* WHAT YOU HAVE TO DO: Edit the data from the line containing "Click the Taobao" through the end of the data, inclusive, so that "magnifier" becomes "magnifying glass" and everything else stays unchanged.

Data on locating visible targets:

_ _ _ _ _ _ _

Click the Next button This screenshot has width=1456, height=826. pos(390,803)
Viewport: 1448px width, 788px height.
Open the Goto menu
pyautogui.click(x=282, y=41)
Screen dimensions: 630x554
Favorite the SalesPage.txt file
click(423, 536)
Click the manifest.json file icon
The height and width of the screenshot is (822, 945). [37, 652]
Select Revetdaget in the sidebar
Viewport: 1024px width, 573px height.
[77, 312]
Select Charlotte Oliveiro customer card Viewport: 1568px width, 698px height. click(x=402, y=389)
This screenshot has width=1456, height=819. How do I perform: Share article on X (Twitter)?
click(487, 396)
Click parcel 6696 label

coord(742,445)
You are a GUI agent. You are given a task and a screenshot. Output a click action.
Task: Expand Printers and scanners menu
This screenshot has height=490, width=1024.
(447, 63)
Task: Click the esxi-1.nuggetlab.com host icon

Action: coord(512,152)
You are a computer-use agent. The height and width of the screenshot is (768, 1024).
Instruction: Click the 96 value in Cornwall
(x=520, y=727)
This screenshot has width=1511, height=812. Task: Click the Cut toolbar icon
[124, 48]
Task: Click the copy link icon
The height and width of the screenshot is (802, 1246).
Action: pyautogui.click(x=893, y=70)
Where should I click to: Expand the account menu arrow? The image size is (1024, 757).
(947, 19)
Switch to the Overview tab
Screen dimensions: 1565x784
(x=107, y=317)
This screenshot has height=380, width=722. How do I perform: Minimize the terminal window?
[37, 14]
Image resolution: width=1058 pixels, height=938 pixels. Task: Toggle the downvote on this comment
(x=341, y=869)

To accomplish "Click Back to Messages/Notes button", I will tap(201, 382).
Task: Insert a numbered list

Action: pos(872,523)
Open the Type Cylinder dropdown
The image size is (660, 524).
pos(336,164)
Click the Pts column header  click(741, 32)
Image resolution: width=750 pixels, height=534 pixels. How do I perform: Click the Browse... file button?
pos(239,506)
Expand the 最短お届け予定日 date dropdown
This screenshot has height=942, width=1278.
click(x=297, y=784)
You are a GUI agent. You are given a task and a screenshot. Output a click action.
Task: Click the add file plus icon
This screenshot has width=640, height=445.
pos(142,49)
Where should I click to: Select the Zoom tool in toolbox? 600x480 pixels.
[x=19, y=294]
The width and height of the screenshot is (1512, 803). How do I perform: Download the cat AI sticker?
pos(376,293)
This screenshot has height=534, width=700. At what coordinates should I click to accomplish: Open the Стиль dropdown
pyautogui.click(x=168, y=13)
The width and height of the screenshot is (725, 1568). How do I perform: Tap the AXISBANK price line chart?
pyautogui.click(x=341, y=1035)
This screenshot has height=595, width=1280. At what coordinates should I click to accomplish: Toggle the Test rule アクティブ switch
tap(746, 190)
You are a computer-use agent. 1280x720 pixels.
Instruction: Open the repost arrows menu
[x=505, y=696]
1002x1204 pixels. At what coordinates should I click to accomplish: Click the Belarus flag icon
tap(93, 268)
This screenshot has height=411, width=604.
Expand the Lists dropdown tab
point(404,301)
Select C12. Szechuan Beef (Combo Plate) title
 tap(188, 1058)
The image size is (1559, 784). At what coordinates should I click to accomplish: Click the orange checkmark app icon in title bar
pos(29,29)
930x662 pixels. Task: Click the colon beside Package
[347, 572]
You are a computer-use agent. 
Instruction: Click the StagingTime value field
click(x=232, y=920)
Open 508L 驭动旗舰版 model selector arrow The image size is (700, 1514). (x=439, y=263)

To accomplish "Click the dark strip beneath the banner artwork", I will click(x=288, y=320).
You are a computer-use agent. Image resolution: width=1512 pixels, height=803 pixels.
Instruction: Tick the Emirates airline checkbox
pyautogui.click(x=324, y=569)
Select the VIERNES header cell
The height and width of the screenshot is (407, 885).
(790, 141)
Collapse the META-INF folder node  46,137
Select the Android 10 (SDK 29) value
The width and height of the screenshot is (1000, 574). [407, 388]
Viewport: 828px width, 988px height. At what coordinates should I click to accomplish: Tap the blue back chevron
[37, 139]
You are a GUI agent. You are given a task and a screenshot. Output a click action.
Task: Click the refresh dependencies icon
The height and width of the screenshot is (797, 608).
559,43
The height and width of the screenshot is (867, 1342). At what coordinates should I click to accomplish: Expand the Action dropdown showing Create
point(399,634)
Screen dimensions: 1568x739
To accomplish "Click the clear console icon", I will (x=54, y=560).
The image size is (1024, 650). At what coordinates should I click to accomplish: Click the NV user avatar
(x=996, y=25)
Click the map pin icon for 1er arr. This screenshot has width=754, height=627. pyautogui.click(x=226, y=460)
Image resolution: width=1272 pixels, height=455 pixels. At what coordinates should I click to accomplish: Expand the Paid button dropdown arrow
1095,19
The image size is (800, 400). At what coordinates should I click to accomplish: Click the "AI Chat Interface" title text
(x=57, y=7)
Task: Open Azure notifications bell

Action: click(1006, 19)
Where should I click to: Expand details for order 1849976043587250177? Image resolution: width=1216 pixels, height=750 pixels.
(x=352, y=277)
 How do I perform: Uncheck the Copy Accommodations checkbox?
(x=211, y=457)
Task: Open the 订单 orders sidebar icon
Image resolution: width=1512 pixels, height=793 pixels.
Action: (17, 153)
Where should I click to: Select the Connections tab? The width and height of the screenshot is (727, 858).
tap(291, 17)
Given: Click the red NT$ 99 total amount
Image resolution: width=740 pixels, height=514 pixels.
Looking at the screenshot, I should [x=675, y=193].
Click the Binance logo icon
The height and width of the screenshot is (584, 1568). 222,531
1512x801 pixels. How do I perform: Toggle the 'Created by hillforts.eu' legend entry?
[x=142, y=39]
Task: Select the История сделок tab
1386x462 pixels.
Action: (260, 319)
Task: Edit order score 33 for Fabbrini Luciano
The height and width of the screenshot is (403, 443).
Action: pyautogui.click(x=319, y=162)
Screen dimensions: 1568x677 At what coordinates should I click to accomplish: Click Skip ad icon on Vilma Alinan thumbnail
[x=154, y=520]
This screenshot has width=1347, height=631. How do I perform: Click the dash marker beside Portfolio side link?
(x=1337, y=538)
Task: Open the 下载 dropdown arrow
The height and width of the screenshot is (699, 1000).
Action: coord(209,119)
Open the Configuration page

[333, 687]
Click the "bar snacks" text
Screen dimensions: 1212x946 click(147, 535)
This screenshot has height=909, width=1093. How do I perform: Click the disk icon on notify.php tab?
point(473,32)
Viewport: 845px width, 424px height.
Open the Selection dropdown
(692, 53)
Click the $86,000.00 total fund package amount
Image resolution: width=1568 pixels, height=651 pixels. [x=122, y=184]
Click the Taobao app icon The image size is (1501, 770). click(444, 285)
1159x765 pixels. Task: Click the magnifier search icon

_ _ _ _ _ _ _

* ANSWER TO THIS PROBLEM:
Click the Taobao app icon The image size is (1501, 770). click(444, 285)
1159x765 pixels. Task: Click the magnifying glass search icon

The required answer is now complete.